開催報告

第8回 都医学研都民講座(2024年2月2開催)
歯科医療が未来を変える~今から始めるオーラルフレイル対策~


難病ケア看護ユニット 中山 優季・松田 千春

戸原玄 先生
戸原 玄 先生

第8回都民講座では、東京医科歯科大学教授の戸原玄(とはら はるか)先生を講師にお迎えし、オーラルフレイル対策について、ご講演いただきました。
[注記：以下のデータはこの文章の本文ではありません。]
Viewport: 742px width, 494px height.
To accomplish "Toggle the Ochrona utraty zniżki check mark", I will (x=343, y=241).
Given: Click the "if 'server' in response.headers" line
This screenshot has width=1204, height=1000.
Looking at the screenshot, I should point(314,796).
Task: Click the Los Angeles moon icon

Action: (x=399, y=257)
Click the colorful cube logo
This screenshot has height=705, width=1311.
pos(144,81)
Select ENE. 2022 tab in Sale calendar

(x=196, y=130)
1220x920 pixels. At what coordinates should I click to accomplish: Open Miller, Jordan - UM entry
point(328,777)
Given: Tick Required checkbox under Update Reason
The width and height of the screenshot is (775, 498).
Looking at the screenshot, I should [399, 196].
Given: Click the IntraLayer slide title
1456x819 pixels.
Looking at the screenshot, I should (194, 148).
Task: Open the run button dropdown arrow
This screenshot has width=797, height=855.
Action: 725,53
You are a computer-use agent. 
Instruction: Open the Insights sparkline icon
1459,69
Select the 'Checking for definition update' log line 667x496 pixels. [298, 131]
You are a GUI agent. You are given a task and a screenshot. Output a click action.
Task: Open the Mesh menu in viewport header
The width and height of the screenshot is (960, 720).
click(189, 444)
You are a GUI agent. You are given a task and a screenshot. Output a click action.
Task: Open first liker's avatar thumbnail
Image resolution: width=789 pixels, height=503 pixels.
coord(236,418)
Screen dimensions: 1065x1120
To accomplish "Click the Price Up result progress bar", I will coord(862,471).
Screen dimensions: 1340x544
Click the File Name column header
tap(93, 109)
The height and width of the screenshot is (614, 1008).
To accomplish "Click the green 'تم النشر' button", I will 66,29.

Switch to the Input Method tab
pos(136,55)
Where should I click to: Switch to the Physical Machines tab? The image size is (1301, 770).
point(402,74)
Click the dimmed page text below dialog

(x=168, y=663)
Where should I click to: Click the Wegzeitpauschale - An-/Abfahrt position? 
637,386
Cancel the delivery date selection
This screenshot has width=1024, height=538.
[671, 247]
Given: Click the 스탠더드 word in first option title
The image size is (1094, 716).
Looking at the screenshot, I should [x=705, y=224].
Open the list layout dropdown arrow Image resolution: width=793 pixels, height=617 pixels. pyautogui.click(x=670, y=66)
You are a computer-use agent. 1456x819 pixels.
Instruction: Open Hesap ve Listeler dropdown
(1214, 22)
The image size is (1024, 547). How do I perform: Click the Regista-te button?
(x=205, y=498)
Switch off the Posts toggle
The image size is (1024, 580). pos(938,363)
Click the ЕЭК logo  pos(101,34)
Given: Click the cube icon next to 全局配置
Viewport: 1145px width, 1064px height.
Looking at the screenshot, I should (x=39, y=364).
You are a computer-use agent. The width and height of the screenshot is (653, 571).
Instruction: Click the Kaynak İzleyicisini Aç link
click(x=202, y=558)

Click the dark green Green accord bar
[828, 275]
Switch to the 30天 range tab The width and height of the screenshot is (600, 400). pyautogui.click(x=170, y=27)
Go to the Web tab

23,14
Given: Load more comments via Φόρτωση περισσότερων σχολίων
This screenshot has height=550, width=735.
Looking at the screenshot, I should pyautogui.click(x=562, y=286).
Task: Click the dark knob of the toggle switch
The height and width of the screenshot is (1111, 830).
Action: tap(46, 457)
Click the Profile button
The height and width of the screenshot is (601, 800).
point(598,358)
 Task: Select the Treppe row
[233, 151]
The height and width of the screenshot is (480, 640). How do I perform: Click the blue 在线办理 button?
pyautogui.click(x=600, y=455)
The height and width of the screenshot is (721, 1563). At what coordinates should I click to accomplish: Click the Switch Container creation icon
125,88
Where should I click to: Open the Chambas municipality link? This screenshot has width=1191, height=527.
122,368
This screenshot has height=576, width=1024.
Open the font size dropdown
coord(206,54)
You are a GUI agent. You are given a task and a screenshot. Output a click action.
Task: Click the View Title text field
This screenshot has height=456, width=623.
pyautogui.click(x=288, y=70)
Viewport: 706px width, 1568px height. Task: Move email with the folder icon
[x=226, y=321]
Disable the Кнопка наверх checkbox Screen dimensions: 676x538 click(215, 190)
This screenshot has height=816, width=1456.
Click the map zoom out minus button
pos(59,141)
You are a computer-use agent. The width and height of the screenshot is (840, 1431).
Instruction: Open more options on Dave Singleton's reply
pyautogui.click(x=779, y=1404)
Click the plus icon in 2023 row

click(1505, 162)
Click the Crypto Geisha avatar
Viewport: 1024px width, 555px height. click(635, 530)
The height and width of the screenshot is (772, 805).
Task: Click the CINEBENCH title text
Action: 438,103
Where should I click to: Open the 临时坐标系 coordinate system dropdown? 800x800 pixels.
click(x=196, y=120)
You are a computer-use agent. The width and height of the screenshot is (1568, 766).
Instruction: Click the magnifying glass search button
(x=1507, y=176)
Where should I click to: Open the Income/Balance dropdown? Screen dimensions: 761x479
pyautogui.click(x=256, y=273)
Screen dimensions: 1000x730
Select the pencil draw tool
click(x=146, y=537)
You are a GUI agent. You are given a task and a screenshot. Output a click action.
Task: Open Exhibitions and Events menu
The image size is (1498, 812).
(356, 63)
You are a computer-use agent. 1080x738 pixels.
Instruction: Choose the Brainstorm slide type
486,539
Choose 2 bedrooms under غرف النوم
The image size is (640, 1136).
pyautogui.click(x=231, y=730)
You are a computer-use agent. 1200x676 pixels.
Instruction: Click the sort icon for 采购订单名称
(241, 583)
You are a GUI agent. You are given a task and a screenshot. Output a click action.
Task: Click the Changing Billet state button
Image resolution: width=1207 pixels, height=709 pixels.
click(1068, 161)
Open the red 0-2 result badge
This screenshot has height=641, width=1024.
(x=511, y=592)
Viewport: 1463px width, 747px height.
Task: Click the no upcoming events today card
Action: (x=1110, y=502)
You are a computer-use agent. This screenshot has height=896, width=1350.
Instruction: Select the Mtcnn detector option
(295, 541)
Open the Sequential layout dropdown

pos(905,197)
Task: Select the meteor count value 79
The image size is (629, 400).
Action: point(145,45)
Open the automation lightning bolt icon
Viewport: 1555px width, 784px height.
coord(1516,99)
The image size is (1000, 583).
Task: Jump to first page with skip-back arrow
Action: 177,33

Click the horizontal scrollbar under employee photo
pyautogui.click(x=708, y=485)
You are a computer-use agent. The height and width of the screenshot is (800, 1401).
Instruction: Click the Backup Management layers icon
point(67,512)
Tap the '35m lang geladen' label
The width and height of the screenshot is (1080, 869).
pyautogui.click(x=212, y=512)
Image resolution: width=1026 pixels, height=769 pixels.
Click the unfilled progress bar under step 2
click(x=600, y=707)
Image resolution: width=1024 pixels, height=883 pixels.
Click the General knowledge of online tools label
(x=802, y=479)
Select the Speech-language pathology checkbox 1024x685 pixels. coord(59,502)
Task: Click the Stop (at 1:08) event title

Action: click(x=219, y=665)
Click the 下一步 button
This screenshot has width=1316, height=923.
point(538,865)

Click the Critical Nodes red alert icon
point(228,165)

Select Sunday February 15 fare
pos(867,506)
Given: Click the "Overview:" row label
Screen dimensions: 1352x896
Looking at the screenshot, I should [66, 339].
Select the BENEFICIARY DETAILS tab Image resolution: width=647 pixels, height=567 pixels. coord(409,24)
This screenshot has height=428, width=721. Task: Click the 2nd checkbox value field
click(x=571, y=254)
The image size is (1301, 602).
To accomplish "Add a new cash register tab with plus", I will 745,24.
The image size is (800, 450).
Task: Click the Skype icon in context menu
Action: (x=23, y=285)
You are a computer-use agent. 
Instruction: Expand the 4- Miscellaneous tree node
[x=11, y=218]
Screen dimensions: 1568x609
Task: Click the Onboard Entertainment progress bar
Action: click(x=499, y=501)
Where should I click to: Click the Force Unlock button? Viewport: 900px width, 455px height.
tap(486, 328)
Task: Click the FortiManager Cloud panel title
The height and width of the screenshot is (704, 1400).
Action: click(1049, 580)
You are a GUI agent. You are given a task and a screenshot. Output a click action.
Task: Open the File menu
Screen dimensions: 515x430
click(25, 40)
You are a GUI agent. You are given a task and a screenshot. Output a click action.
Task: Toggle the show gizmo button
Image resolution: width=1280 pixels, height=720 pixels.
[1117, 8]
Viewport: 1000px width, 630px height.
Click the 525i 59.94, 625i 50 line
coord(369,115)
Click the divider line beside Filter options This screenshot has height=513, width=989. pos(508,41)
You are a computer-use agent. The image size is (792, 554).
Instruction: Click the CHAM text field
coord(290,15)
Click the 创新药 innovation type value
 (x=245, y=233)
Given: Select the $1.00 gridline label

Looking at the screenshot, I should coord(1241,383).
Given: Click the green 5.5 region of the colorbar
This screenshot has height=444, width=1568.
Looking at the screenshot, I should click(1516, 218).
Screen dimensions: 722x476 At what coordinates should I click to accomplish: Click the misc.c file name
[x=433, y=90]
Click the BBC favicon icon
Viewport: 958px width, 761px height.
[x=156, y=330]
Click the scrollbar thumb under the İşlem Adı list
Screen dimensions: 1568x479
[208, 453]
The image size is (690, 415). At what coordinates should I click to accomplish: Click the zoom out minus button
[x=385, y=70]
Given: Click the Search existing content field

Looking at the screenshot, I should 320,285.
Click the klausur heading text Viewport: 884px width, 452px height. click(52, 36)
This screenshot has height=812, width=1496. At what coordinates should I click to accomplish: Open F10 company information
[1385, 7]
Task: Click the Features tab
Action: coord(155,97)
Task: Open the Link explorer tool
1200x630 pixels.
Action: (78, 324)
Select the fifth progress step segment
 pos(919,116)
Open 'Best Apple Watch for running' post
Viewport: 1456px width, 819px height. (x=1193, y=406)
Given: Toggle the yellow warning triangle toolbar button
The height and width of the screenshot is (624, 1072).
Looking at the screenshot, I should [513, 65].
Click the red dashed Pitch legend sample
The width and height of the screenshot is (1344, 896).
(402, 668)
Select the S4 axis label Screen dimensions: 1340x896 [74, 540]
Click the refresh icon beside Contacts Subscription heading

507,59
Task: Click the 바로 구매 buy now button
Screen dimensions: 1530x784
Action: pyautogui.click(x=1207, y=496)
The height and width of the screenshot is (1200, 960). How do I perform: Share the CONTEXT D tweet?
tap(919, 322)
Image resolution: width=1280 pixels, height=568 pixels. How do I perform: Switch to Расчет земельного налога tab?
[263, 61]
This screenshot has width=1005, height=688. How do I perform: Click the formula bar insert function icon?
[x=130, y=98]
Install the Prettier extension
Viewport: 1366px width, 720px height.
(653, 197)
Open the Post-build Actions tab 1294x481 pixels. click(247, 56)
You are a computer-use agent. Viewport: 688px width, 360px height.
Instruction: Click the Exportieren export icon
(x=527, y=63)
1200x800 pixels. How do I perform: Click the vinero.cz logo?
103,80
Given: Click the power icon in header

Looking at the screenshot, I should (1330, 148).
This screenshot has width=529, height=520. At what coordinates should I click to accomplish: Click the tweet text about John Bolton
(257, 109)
高齢化の進展に伴い、肺炎で亡くなる方が増えています。高齢者が肺炎になるきっかけとして多いのは、筋力が弱り飲み込む力が衰え、食べ物が気管に入ってしまうことです。飲み込む力が弱くなっている場合は、ひどく痩せている、目が覚めていない、声が出にくい、痰が異常に多い、口が非常に汚い、口が異常に乾燥している、呼吸が安定していない、首の部分の筋肉が硬い、ひどい猫背である、ことが多いです。一見、口腔と結びつかない点からも、その危険は潜んでおり、食事時のテーブルが高すぎないか、足底が安定しているか、椅子からずり下がっていないかなど、姿勢の大切さについて、ご講演いただきました。また、口の中を汚いままにしておいて細菌が繁殖すると、虫歯や歯周病になるだけでなく、歯肉の近くには血管が通っているため細菌が血管に入り込んで心臓に届いた結果、細菌性心内膜炎を起こすことになります。血管の場合には動脈硬化、肺の場合には誤嚥性肺炎を引き起こします。細菌を増やさないためには、歯磨き、検診、治療が必要です。まさに、「口は、生きるの一丁目一番地」であることを教えて頂きました。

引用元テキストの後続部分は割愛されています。